Goal: Recast everything from the line containing "Click the 5.0s load time value" down through the last line below as a Markdown table with the columns Row and Line, giving each line a numbered row and omitting blank lines. Leave the pictures out of the table.

Supplied data:
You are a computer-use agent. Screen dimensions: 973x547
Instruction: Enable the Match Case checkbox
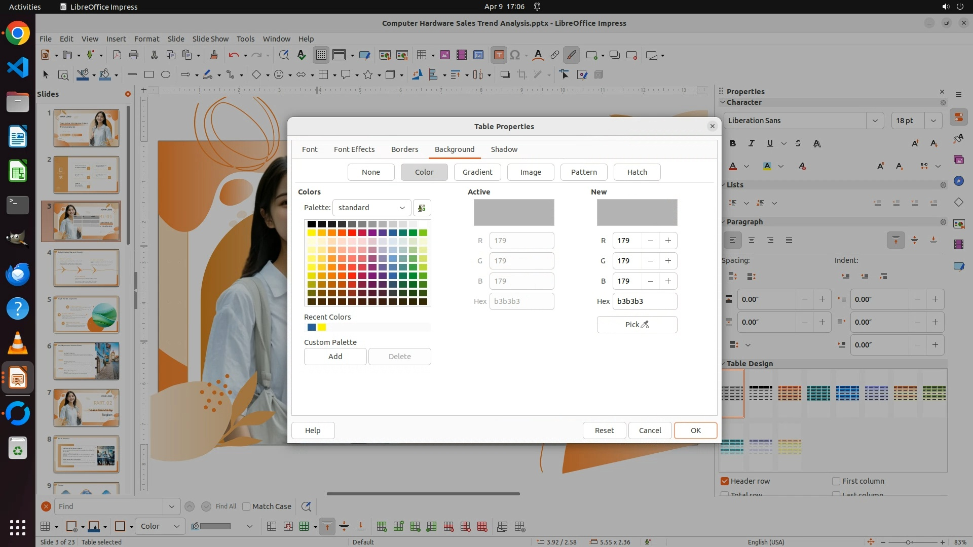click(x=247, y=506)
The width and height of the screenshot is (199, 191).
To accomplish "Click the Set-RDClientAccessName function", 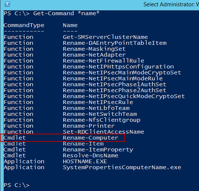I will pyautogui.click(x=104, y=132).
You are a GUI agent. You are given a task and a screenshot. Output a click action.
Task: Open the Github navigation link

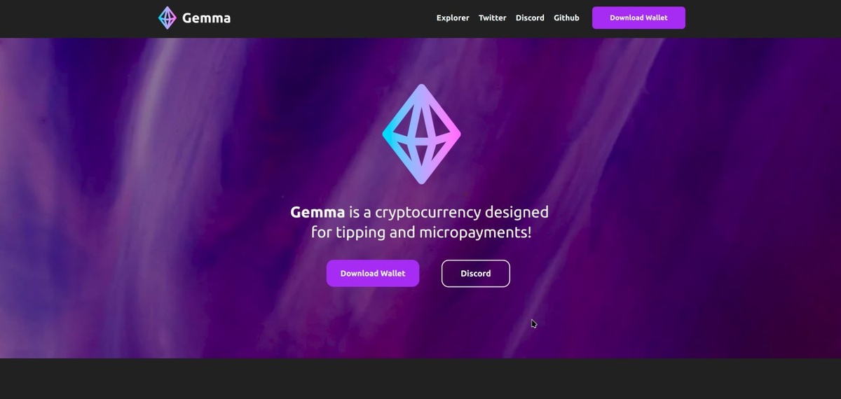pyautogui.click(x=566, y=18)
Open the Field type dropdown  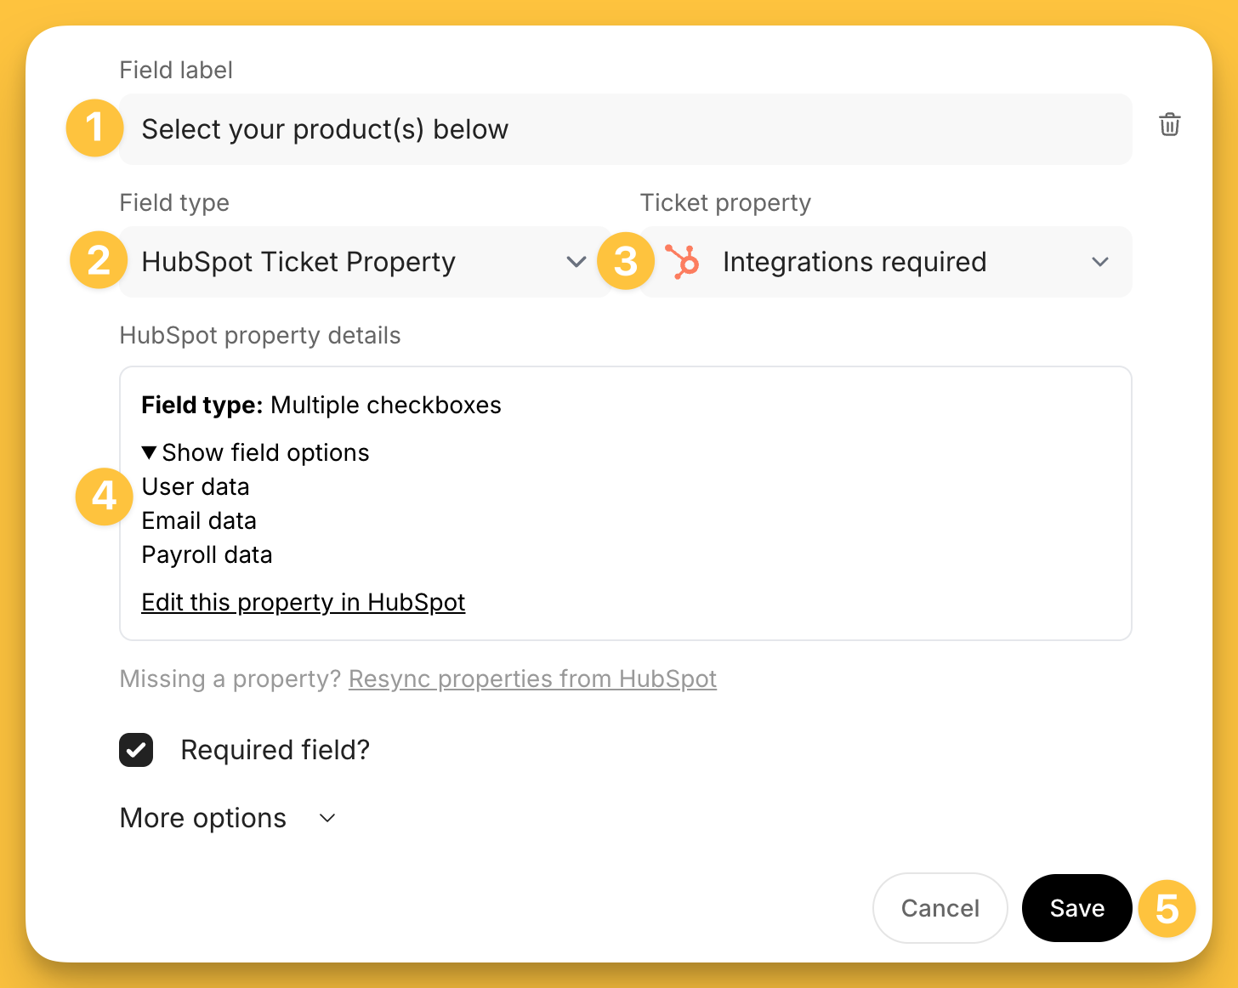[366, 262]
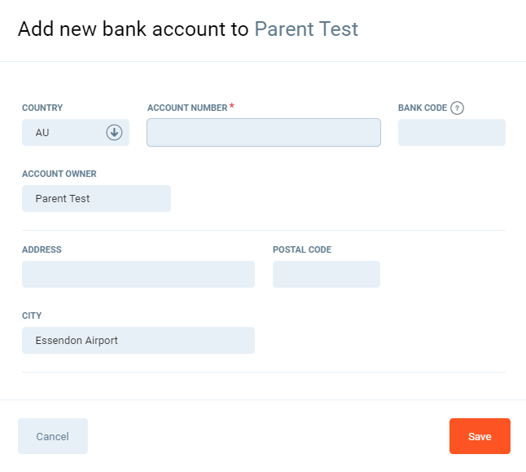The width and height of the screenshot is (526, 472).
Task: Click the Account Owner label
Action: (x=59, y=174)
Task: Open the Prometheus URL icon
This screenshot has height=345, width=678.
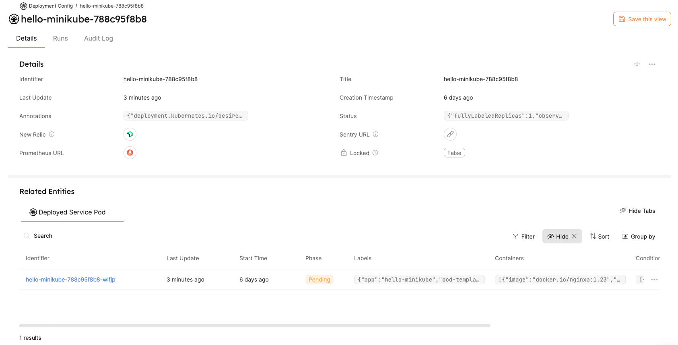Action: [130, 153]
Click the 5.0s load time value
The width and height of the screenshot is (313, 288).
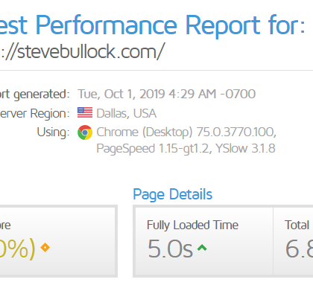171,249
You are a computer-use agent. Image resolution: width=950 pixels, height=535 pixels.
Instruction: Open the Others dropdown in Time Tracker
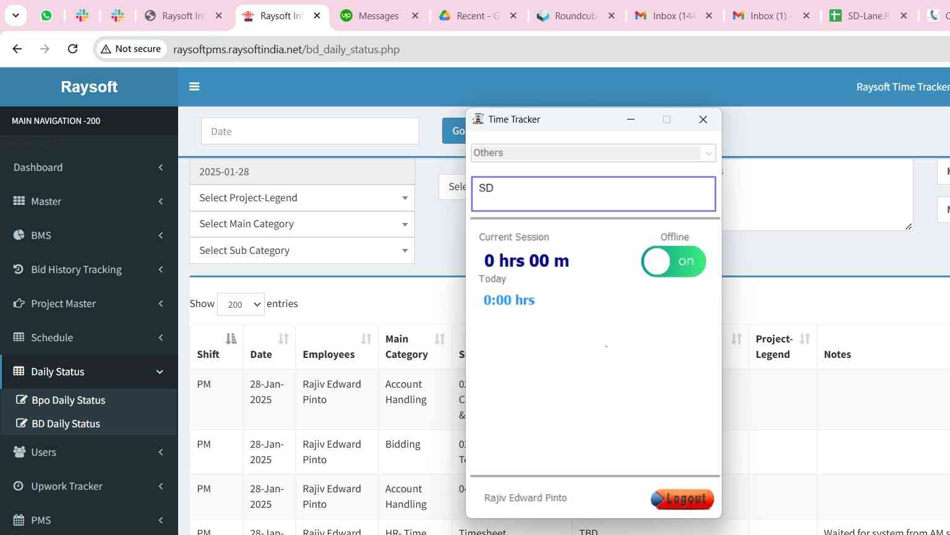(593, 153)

Output of the task:
| Row | Line |
|---|---|
| 1 | Click the 5.0s load time value |
| 2 | The width and height of the screenshot is (313, 288). |
| 3 | 171,249 |
| 4 | You are a computer-use agent. Image resolution: width=950 pixels, height=535 pixels. |
| 5 | Instruction: Open the Others dropdown in Time Tracker |
| 6 | (593, 153) |